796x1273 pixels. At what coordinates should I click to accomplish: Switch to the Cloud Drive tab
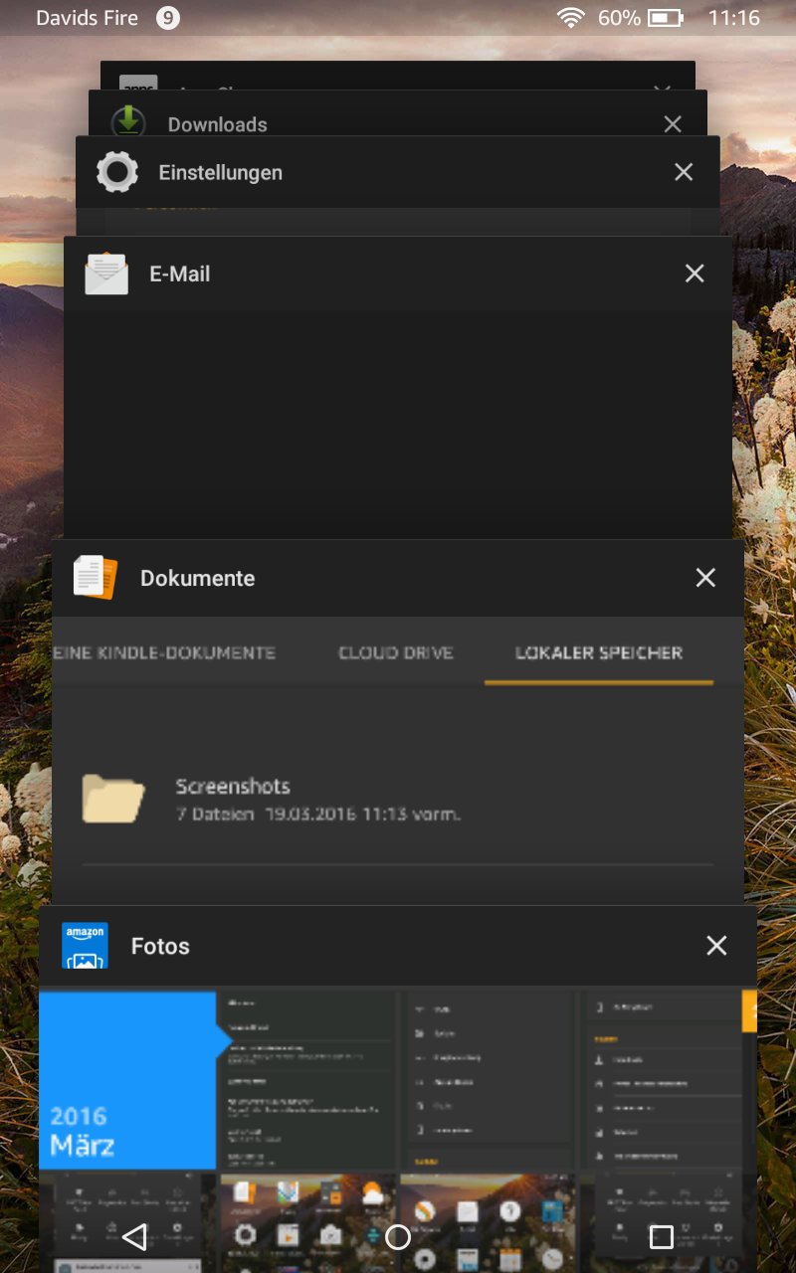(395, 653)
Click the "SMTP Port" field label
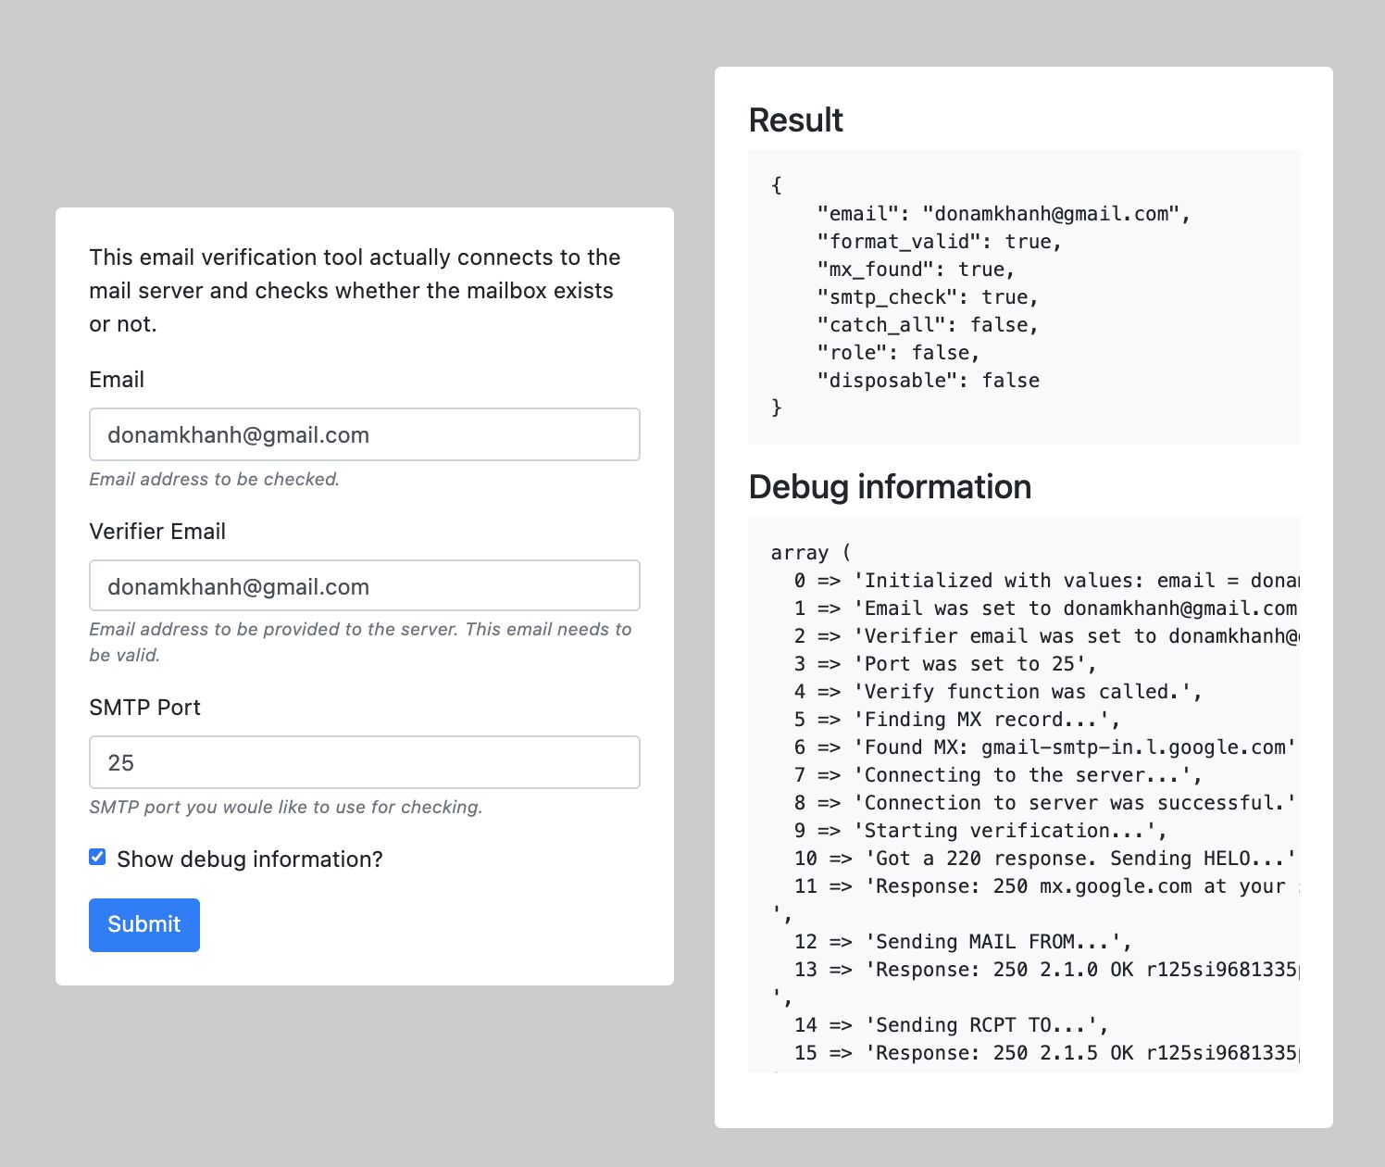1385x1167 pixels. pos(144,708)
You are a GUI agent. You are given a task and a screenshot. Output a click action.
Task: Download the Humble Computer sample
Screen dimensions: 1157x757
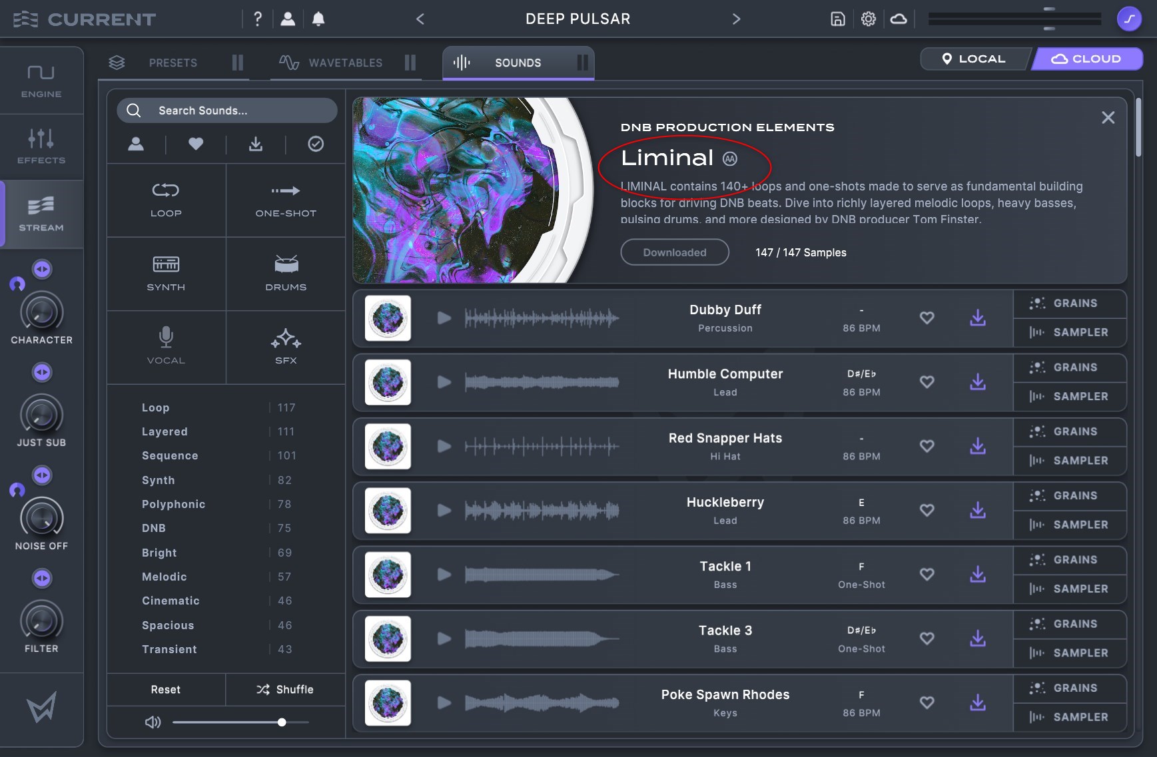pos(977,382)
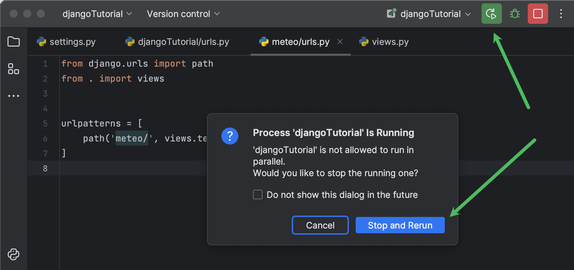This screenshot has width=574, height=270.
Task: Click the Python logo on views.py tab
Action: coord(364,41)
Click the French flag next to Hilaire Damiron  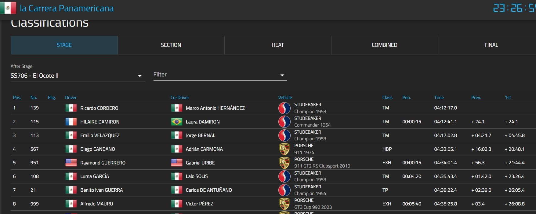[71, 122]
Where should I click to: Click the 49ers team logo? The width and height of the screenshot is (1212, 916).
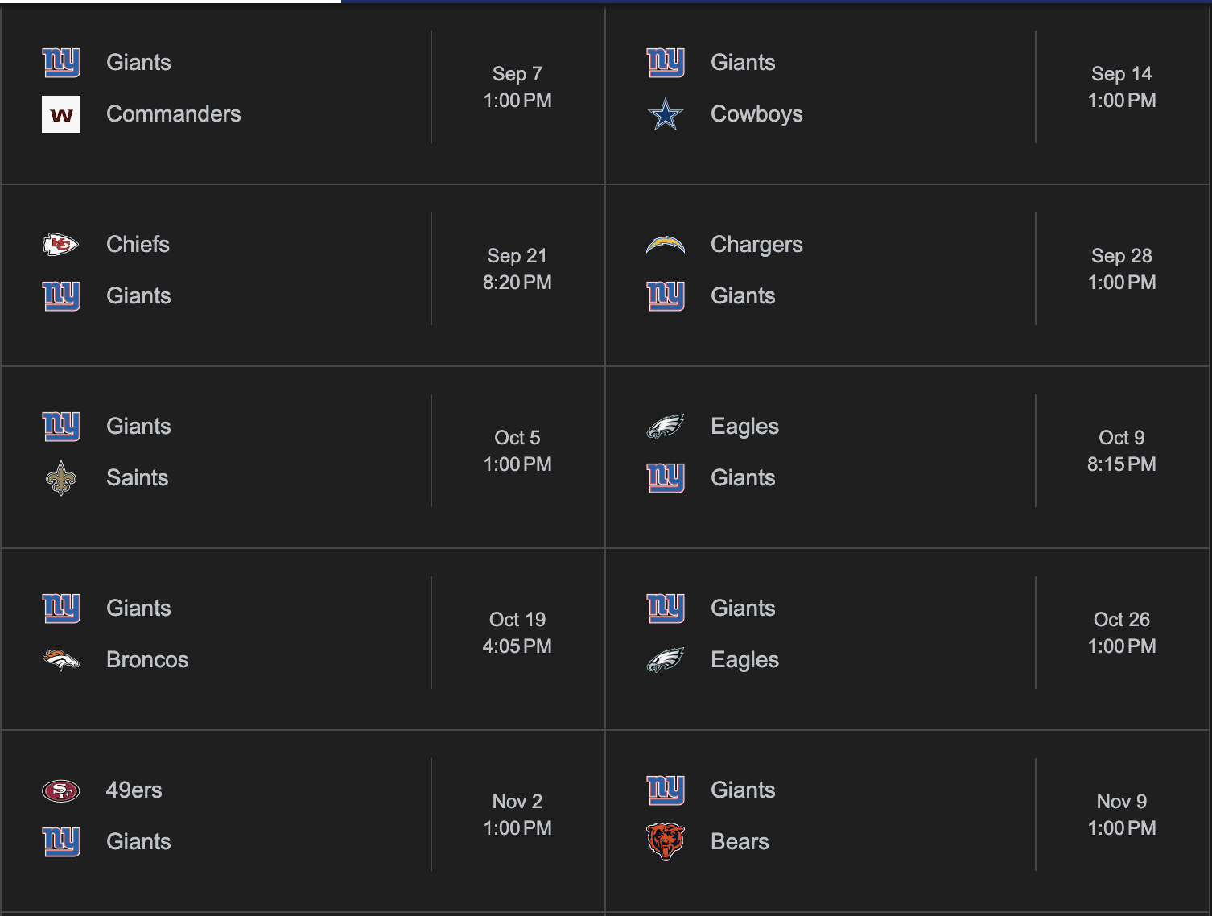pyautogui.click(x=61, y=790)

----

- _WHAT THE TASK ASKS_:
Pictures stay out. Repeat only the lines from the beginning of the data through the line that has "Task: Download the Humble Computer sample".

- _ANSWER_:
796x1273 pixels. At what coordinates should I click to accomplish: Switch to the Cloud Drive tab
(395, 653)
Click the "SMTP Port" field label
1385x1167 pixels. pos(144,708)
You are a GUI agent. You are given a task and a screenshot. Output a click action.
Task: Download the Humble Computer sample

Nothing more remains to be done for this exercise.